WORK ITEM:
The whole listing below should be duplicated exactly, with nothing left out.

GIVEN DATA:
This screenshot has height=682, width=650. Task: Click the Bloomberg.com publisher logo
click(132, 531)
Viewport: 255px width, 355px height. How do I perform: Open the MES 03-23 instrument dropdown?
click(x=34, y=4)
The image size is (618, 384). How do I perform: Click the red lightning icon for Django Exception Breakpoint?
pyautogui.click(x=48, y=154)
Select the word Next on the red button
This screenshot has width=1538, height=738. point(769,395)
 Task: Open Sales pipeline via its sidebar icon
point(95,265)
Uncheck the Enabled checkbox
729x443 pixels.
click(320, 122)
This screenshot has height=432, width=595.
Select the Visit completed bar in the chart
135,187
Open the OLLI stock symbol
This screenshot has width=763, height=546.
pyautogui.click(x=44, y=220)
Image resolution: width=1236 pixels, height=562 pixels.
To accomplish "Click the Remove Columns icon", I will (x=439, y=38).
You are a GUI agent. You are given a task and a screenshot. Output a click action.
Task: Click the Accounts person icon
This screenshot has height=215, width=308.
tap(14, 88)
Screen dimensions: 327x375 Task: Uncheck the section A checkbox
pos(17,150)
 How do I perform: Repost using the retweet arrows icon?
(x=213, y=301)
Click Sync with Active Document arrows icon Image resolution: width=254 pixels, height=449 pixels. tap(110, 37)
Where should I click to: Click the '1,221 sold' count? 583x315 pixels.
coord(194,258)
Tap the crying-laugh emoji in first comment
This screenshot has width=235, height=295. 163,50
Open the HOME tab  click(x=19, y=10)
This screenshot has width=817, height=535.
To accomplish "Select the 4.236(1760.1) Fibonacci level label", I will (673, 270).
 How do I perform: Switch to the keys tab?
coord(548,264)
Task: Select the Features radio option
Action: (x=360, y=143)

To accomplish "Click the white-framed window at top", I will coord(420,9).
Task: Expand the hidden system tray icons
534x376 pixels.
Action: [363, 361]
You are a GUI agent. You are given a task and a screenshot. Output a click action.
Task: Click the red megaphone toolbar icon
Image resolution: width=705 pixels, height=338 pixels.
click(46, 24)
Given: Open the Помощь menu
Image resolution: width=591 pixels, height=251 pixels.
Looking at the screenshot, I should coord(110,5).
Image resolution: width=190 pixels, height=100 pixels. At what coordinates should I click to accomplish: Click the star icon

RESPONSE AREA:
This screenshot has height=682, width=650. Task: Click the Bloomberg.com publisher logo
click(132, 531)
Viewport: 255px width, 355px height. How do I perform: Open the MES 03-23 instrument dropdown?
click(x=34, y=4)
The image size is (618, 384). How do I perform: Click the red lightning icon for Django Exception Breakpoint?
pyautogui.click(x=48, y=154)
Select the word Next on the red button
This screenshot has width=1538, height=738. point(769,395)
 Task: Open Sales pipeline via its sidebar icon
point(95,265)
Uncheck the Enabled checkbox
729x443 pixels.
click(320, 122)
This screenshot has height=432, width=595.
Select the Visit completed bar in the chart
135,187
Open the OLLI stock symbol
This screenshot has width=763, height=546.
pyautogui.click(x=44, y=220)
Image resolution: width=1236 pixels, height=562 pixels.
To accomplish "Click the Remove Columns icon", I will (x=439, y=38).
You are a GUI agent. You are given a task and a screenshot. Output a click action.
Task: Click the Accounts person icon
This screenshot has height=215, width=308.
tap(14, 88)
Screen dimensions: 327x375 Task: Uncheck the section A checkbox
pos(17,150)
 How do I perform: Repost using the retweet arrows icon?
(x=213, y=301)
Click Sync with Active Document arrows icon Image resolution: width=254 pixels, height=449 pixels. tap(110, 37)
Where should I click to: Click the '1,221 sold' count? 583x315 pixels.
coord(194,258)
Tap the crying-laugh emoji in first comment
This screenshot has width=235, height=295. 163,50
Open the HOME tab  click(x=19, y=10)
This screenshot has width=817, height=535.
To accomplish "Select the 4.236(1760.1) Fibonacci level label", I will (673, 270).
 How do I perform: Switch to the keys tab?
coord(548,264)
Task: Select the Features radio option
Action: (x=360, y=143)

To accomplish "Click the white-framed window at top", I will coord(420,9).
Task: Expand the hidden system tray icons
534x376 pixels.
Action: [363, 361]
You are a GUI agent. You are given a task and a screenshot. Output a click action.
Task: Click the red megaphone toolbar icon
Image resolution: width=705 pixels, height=338 pixels.
click(46, 24)
Given: Open the Помощь menu
Image resolution: width=591 pixels, height=251 pixels.
Looking at the screenshot, I should coord(110,5).
Image resolution: width=190 pixels, height=100 pixels. At what coordinates should I click to accomplish: Click the star icon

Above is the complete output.